05 de agosto de 2017 - La transfiguración del Señor PDF Imprimir E-mail

Compartir

LA TRANSFIGURACIÓN DEL SEÑOR

Este domingo celebramos la Transfiguración del Señor. Una Fiesta que nos recuerda un momento importante de la vida de Jesús de la que participan algunos de sus apóstoles, Pedro, Santiago y su hermano Juan, a quienes les manifiesta su identidad mesiánica como enviado de Dios. Esto aparece corroborado con la presencia de Moisés y Elías, que representan la Ley y los Profetas. Él, en la transfiguración, se nos revela como la plenitud de la Ley y el cumplimiento de las profecías. Es un anticipo de la gloria del Reino de Dios que vino a proclamar e instaurar. La centralidad de la escena es su Persona, que viene atestiguada por las palabras del Padre: “Este es mi Hijo muy querido, en quién tengo puesta mi predilección: escúchenlo” (Mt. 17, 5).

La primera enseñanza que nos deja el relato de la Transfiguración es que Jesús no vino a instaurar un reino más en la tierra, sino el Reino definitivo de Dios que se inicia en este mundo con su Persona, pero que camina hacia una plenitud de vida para la que hemos sido creados. El comienzo de este Reino ya es realidad, pero también objeto de esperanza. A esta verdad, que también tiene su fundamento en la espiritualidad del hombre y en su apertura a lo infinito, nos la revela Jesucristo, que es: “el iniciador y consumador de la fe” (Heb. 12, 2). Esto refuerza la dimensión de un humanismo que considera al hombre como ser espiritual llamado a una vida y destino trascendente. La dimensión espiritual no es un agregado al hombre, sino una realidad que hace su identidad más profunda. Ella es un derecho que hace a su dignidad y desarrollo integral y crea, por lo mismo, una obligación en quienes son responsables de atender el bien común, me refiero al Estado.

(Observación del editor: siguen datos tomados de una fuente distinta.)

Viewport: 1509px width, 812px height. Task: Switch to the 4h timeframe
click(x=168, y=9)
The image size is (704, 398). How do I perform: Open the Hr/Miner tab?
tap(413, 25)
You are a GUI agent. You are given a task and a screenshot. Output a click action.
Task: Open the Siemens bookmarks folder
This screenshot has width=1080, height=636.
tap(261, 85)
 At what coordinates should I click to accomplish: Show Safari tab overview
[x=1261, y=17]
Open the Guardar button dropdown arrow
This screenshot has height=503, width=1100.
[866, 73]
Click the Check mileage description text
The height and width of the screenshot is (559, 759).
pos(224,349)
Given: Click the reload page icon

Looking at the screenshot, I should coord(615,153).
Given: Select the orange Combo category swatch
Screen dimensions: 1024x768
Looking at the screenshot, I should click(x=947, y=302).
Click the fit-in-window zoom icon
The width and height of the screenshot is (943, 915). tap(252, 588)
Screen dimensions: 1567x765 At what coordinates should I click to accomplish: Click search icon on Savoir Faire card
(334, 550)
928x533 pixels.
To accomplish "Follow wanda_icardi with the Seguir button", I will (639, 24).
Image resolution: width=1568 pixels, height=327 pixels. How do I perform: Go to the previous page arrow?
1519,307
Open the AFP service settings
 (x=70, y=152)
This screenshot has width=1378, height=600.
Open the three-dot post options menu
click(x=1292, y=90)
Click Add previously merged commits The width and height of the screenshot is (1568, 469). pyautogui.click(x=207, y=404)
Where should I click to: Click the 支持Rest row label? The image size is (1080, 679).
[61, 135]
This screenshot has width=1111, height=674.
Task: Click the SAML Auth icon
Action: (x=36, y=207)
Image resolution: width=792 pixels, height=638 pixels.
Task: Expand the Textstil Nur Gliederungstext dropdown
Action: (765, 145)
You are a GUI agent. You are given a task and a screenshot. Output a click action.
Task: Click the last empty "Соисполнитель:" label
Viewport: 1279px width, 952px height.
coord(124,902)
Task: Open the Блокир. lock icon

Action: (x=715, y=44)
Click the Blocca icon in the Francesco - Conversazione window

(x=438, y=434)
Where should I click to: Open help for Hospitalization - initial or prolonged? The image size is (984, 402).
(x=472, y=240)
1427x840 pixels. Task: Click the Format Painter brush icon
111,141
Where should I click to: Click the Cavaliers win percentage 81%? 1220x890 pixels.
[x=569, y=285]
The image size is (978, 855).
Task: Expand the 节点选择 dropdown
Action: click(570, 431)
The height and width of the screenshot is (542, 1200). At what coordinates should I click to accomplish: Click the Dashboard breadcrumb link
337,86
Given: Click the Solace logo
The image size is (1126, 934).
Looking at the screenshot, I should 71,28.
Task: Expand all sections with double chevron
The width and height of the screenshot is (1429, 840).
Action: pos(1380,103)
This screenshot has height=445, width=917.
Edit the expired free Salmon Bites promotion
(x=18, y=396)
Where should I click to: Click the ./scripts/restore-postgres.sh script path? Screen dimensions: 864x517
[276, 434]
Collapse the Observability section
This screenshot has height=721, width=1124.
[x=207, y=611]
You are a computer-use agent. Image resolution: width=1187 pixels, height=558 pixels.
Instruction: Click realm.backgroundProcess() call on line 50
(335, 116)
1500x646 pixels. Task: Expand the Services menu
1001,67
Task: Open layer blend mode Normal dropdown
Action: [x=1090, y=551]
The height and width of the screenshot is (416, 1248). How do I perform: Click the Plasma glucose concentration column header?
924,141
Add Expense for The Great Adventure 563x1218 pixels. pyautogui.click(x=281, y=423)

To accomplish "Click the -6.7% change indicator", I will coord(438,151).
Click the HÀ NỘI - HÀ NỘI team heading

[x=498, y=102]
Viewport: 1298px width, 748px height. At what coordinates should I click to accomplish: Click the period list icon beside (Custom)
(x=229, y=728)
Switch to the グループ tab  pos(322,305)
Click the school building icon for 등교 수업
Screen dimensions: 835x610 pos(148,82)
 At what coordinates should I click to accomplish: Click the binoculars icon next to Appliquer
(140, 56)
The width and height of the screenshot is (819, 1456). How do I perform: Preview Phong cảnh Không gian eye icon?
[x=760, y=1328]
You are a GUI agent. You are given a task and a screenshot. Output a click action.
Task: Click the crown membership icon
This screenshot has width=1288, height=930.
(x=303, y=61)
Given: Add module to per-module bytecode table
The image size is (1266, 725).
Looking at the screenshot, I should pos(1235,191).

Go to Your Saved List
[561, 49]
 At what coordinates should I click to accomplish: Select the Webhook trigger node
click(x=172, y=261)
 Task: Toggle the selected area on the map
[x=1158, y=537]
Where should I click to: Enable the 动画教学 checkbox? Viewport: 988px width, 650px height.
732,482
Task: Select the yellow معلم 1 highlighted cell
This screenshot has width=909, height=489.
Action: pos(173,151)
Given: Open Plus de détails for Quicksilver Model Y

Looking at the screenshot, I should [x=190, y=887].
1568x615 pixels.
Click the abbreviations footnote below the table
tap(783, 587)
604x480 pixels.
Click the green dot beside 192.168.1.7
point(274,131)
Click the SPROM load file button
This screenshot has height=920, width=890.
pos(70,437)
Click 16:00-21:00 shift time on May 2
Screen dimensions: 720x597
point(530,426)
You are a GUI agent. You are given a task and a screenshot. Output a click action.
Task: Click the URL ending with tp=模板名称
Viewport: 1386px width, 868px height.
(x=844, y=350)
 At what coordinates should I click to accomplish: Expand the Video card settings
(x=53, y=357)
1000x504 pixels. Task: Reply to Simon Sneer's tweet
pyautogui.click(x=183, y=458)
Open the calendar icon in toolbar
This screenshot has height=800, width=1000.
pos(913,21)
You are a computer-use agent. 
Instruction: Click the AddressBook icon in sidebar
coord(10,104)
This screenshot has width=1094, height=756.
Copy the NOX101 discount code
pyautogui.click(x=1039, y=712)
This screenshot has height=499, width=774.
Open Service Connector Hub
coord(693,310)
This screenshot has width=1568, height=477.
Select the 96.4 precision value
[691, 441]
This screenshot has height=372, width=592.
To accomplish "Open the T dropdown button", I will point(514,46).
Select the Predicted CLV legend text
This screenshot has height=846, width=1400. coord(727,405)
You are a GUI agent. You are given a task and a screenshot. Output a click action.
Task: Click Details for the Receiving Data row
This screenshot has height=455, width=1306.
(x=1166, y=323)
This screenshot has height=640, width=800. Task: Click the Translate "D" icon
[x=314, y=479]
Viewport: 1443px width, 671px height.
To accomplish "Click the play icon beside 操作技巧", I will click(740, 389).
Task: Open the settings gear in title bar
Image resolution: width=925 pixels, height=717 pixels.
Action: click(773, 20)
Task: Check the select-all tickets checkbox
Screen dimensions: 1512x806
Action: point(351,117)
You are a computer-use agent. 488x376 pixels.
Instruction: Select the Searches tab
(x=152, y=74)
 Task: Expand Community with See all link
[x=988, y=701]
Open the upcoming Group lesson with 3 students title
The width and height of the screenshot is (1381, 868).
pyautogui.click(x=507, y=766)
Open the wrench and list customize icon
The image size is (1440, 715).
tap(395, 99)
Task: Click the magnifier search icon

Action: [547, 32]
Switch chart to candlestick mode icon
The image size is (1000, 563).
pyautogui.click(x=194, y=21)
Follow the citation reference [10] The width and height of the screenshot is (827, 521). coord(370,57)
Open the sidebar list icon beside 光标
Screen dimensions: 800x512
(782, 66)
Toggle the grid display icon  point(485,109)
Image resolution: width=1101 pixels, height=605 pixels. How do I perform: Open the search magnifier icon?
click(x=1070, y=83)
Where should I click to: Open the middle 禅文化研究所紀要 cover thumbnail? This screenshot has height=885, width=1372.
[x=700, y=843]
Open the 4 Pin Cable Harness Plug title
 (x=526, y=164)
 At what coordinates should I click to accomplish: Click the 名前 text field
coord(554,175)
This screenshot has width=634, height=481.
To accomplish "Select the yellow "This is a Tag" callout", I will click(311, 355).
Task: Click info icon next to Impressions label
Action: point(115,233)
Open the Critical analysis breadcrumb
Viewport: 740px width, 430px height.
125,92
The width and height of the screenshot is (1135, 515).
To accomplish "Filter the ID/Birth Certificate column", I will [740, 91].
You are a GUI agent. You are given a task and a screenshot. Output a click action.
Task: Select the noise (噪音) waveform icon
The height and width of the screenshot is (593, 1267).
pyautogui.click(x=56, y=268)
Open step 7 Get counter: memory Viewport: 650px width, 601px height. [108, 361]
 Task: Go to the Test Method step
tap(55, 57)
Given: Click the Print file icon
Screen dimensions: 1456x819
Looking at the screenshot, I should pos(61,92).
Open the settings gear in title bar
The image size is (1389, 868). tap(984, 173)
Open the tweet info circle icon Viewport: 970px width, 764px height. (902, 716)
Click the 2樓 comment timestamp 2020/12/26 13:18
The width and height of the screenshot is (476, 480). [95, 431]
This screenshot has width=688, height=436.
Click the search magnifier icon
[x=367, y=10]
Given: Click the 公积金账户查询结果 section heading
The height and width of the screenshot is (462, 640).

Adquiere toda su fuerza en el relato las palabras dirigidas a Jesucristo de modo imperativo: “escúchenlo”. No es alguien más, es la palabra definitiva de Dios en su Hijo. Podemos recordar aquel resumen de la carta a los Hebreos en la que el autor nos dice: “Después de haber hablado antiguamente a nuestros padres por medio de los Profetas, en muchas ocasiones y de diversas maneras, ahora, en este tiempo final, nos habló por medio de su Hijo” (Heb. 1, 1-2). La palabra del Evangelio es actual y personal, Jesucristo me la dice a mí y espera mi respuesta, para introducirme en un diálogo único de vida y de amor que me abre el camino en la esperanza al Reino de Dios.

Reciban de su obispo, junto a mi afecto y oraciones, mi bendición en el Señor.